Material to process »
----

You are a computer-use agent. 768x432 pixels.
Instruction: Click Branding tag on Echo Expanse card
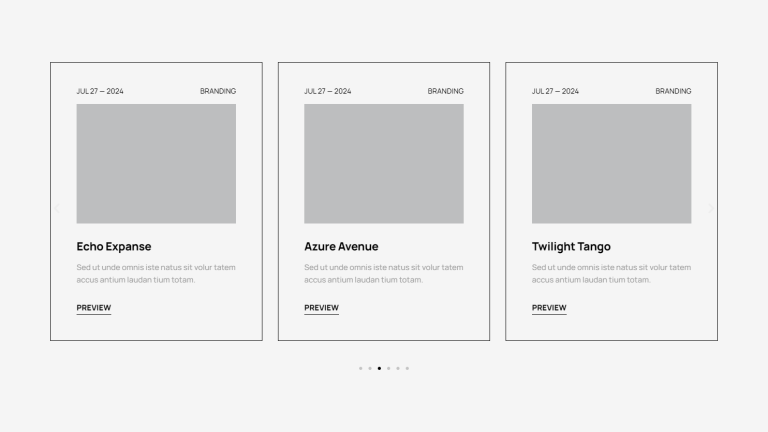pyautogui.click(x=218, y=91)
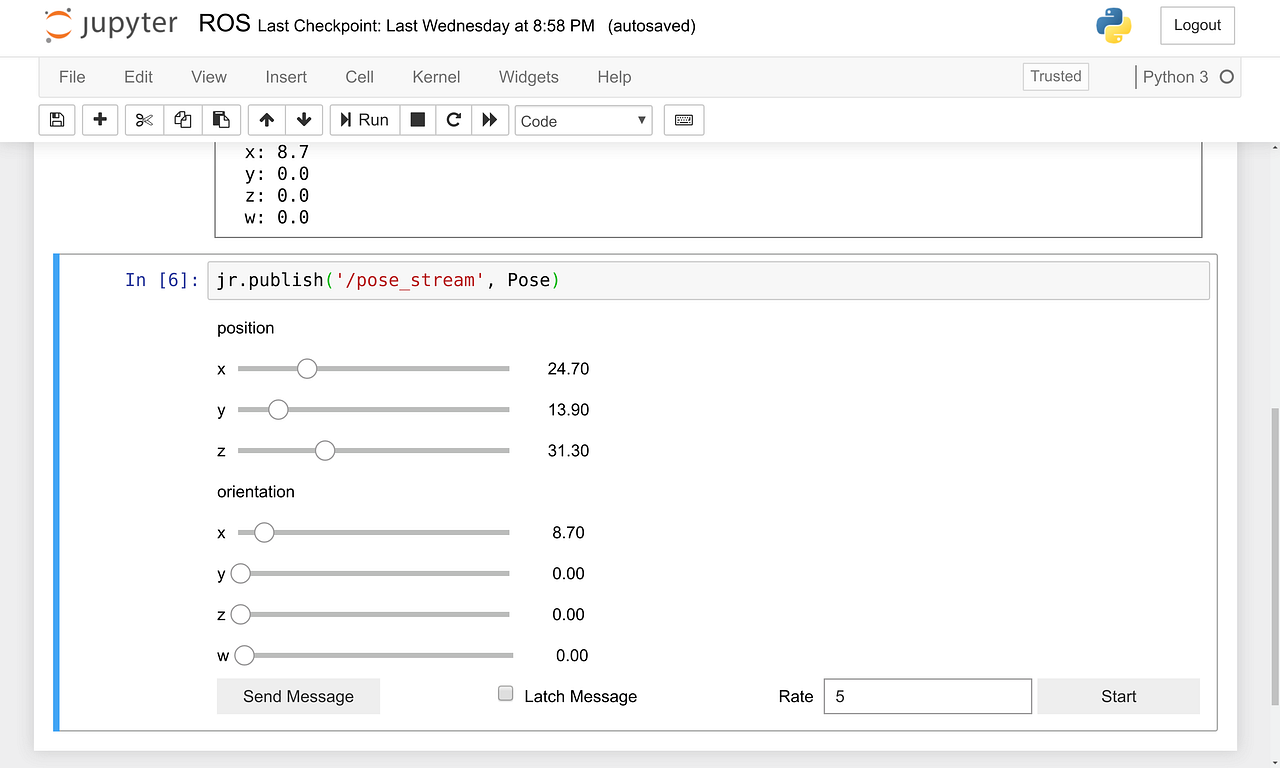Copy the selected cell
The width and height of the screenshot is (1280, 768).
[182, 119]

----

Problem details » Copy the lines from the line that contains "Instruction: Click Branding" through the end of the records, exactly and with nothing added; leave the pictures out.

Answer space »
Instruction: Click Branding tag on Echo Expanse card
pyautogui.click(x=218, y=91)
Copy the selected cell
The width and height of the screenshot is (1280, 768).
[182, 119]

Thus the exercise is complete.